Everyone else seems so sure of themselves. I often wonder,” How did they get so strong?” Do they practice being brave? Were they born fearless? Did they get an extra scoop of confidence somewhere along the way?
Last night my family watched The Impossible. If you haven’t seen it, it’s a true story about a family caught in the Tsunami while vacationing in Thailand. It’s heart wrenching. My daughter and I sobbed through the movie. We held tight to each other and, without saying anything out loud, I know what we each were thinking, “What if that was us? But thank God it wasn’t.” During this movie full of life lessons, profound sorrow, deep love and commitment, excruciating choices, and immense bravery, it hit me. You don’t practice bravery. You are not necessarily born with it and no one hands it out in extra scoops. You just are. You have no choice. This family was incredibly brave as they fought to stay alive and find each other in the aftermath of utter devastation, but bravery comes in all shapes and sizes. You are as brave as you need to be in any given moment. Winnie the Pooh was right…I am braver than I believe. I am brave enough.
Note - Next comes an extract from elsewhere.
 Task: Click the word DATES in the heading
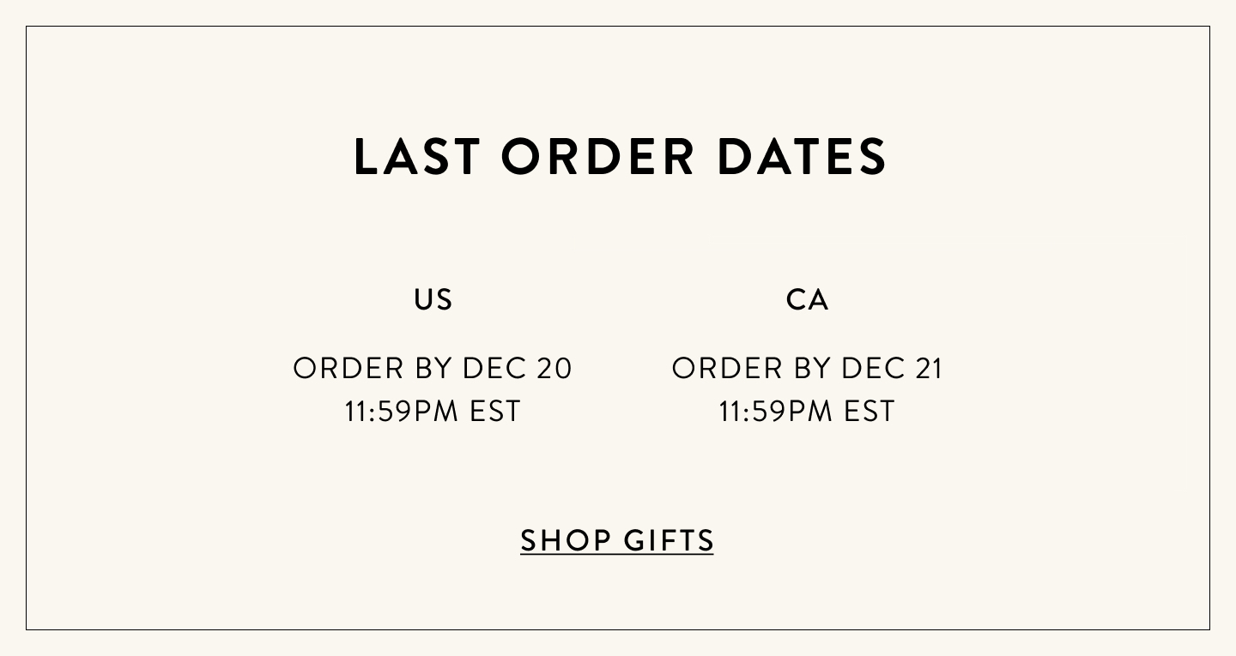pos(802,157)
I’m brave enough to share my feelings with the world through this blog, knowing that someone is out there judging each word. I’m brave enough to come to a job each day that, although fulfilling, can be extremely sad and scary. I’m brave enough to bring two children into this world and devote myself to being a good mother to them. I’m brave enough to admit when I’m wrong and to say I’m sorry. I’m brave enough to realize something is no longer in my control and I must let go. I’m brave enough to stand up for ideas and people I believe in, but I’m also brave enough to be open to another point of view. And I’m surrounded by brave people I admire every day. Not particularly “Tsunami-size” bravery, but “every day” bravery that keeps them moving forward when there are times they want to give up. I want them to know I notice and I’m proud. I hope I’m never tested like the mother in The Impossible, but I do hope when faced with tough times ahead, I’ll always feel brave enough.